ABSTRACT: Physicians’ Knowledge and Practice of Lung Cancer Screening: A Cross-Sectional Survey Comparing General Practitioners, Thoracic Oncologists, and Pulmonologists in France.
Screening for lung cancer by low-dose computed tomography scan (LDCTS) has been demonstrated to reduce lung cancer-specific and overall mortality rates in high-risk individuals. From trial to clinical practice, it is crucial to obtain an accurate level of knowledge of the physicians who will recruit patients for a screening program. The actual current practice and knowledge of practitioners are unknown. This could be critical to develop dedicated continuous medical education programs.
MATERIALS AND METHODS:
Three groups of French physicians-pulmonologists (PUs), thoracic oncologists (TOs), and general practitioners (GPs)-were surveyed through a dedicated questionnaire on lung cancer screening.
A total of 242 physicians answered the questionnaire; 81% of TOs knew that LDCTS showed efficacy for screening lung cancer compared with 52% of PUs and 18% of GPs (P < .0001). Approximately one third of physicians recommended lung cancer screening in daily practice at the time of the survey, including 53% of PUs, 34% of TOs, and 20% of GPs (P < .001). However, 94% of GPs, 44% of PUs, and 33% of TOs used inappropriate tests, mainly chest radiography.

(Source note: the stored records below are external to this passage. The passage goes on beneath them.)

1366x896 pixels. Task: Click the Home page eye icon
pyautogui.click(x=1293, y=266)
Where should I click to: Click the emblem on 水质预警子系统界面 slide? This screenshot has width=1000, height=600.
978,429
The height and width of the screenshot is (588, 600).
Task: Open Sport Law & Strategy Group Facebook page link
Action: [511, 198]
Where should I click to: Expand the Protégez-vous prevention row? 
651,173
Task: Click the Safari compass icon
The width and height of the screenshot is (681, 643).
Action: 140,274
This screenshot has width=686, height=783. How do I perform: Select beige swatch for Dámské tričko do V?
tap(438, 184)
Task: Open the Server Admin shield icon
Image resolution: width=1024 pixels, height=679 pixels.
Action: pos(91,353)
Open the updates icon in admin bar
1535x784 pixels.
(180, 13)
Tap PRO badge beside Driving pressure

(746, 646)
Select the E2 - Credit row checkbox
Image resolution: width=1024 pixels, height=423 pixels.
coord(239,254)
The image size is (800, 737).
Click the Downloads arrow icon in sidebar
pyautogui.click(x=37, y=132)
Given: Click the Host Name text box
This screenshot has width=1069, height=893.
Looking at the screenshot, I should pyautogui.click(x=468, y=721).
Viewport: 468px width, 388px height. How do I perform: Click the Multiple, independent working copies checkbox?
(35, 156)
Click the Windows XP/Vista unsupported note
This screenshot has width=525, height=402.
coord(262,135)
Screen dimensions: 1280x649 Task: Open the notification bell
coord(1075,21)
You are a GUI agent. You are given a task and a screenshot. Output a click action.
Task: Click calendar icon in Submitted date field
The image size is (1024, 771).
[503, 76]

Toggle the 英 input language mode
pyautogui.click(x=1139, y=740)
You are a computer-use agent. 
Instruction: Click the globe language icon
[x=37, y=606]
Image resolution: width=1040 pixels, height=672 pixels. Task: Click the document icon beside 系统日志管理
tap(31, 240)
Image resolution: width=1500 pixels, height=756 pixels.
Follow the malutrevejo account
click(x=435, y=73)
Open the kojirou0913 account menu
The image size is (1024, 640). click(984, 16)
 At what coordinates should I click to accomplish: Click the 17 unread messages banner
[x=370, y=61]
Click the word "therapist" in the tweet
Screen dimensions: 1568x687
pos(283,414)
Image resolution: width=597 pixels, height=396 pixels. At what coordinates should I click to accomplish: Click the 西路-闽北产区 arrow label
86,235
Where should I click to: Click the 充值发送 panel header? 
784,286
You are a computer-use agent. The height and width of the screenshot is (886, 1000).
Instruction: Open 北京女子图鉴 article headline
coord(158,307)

Most GPs proposed screening for all smokers, whereas PUs and TOs reserved screening for heavy smokers (P = .040). Most PUs and TOs recommended annual LDCTS (76%), whereas the majority of GPs sent patients for screening tests every 3 to 5 years (93%; P < .0001).
These results highlight the interest of physicians for lung cancer screening; meanwhile, our data stress the need for appropriate medical education and recommendations based on available evidence.